City staff warn that they might not be able to meet the 2019 deadline to spend all of the $856 million allocated to Toronto.
Oct. 23, 2017
By Ben Spurr

The city says it could be forced to leave millions of dollars in federal infrastructure funding unspent unless Ottawa agrees to extend the deadlines for using the money.

Last year the Liberal government gave Toronto's transportation plans a huge boost by allocating the city $856 million from the first phase of its $3.4-billion Public Transit Infrastructure Fund.

However, the funding came with strings attached - it can only be spent on projects scheduled to be complete by March 31, 2019, and a maximum of 40 per cent of the money can be spent in the final year of the program.

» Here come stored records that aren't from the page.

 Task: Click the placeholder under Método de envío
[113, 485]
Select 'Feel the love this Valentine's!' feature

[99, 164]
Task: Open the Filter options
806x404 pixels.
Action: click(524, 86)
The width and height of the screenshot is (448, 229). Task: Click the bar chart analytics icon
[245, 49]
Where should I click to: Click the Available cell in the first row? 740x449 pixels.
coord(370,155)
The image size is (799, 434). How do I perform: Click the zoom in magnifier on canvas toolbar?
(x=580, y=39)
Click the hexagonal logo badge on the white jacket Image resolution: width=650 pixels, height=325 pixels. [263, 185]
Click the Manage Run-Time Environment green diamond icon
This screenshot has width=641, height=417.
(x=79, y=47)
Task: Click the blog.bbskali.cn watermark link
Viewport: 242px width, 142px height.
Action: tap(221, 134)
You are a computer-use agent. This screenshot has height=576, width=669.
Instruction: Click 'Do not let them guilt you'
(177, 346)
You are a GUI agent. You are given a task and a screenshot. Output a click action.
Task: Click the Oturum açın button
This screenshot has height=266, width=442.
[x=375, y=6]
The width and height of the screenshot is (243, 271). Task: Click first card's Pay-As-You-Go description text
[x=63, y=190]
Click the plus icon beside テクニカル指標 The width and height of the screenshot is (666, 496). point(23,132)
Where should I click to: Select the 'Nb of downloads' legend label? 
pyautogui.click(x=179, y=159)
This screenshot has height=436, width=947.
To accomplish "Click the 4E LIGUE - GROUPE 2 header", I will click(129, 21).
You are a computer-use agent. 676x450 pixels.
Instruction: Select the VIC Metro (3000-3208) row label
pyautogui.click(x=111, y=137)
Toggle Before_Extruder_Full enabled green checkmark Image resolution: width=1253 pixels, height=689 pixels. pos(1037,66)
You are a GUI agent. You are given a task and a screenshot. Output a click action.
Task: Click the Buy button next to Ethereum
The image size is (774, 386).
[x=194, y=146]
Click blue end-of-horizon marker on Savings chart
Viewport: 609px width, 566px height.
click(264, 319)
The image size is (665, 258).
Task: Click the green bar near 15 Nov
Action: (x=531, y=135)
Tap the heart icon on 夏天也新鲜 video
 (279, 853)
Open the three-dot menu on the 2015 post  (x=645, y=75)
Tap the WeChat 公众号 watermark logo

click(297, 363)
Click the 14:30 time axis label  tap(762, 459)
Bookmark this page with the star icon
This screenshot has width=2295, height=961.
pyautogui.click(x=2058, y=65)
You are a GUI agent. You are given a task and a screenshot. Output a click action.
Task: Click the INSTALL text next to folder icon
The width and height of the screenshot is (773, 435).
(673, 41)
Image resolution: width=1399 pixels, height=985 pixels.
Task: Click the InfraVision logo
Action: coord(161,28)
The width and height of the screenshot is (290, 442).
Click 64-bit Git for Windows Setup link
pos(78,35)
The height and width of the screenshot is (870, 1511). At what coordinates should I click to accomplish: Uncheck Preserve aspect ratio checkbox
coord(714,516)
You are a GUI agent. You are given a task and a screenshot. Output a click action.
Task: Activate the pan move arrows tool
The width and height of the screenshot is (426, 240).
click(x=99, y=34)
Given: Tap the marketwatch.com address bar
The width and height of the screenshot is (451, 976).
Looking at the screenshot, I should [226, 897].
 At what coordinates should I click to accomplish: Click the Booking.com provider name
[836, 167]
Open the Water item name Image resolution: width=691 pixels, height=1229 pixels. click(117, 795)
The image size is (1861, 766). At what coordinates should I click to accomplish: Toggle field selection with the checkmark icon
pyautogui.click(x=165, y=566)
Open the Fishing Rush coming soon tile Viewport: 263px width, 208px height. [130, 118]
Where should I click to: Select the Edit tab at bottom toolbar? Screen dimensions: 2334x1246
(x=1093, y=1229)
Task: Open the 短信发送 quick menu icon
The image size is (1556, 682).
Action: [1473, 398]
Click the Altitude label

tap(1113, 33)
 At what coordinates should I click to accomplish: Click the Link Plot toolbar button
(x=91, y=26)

Council has identified 87 projects to spend the money on, the majority of which are for the TTC. They include subway track maintenance, upgrades to TTC stations, design and construction of rail yards, and the purchase of nearly 800 new buses. The money must be matched by municipal spending.

A report going to Mayor John Tory's executive committee on Tuesday says not all of the projects will be able to meet the federal government's requirements. City staff have identified about $121.5 million in federal money that is "currently at risk" for not being spent within the fund's guidelines

The report, which was authored by the city manager and the acting chief financial officer, also warns that 37 per cent of the funding is projected to be spent in the program's final year, leaving just a 3 per cent cushion to avoid breaching Ottawa's 40-per-cent limit.

"As a result, there is limited contingency for slippage in project delivery," the report says.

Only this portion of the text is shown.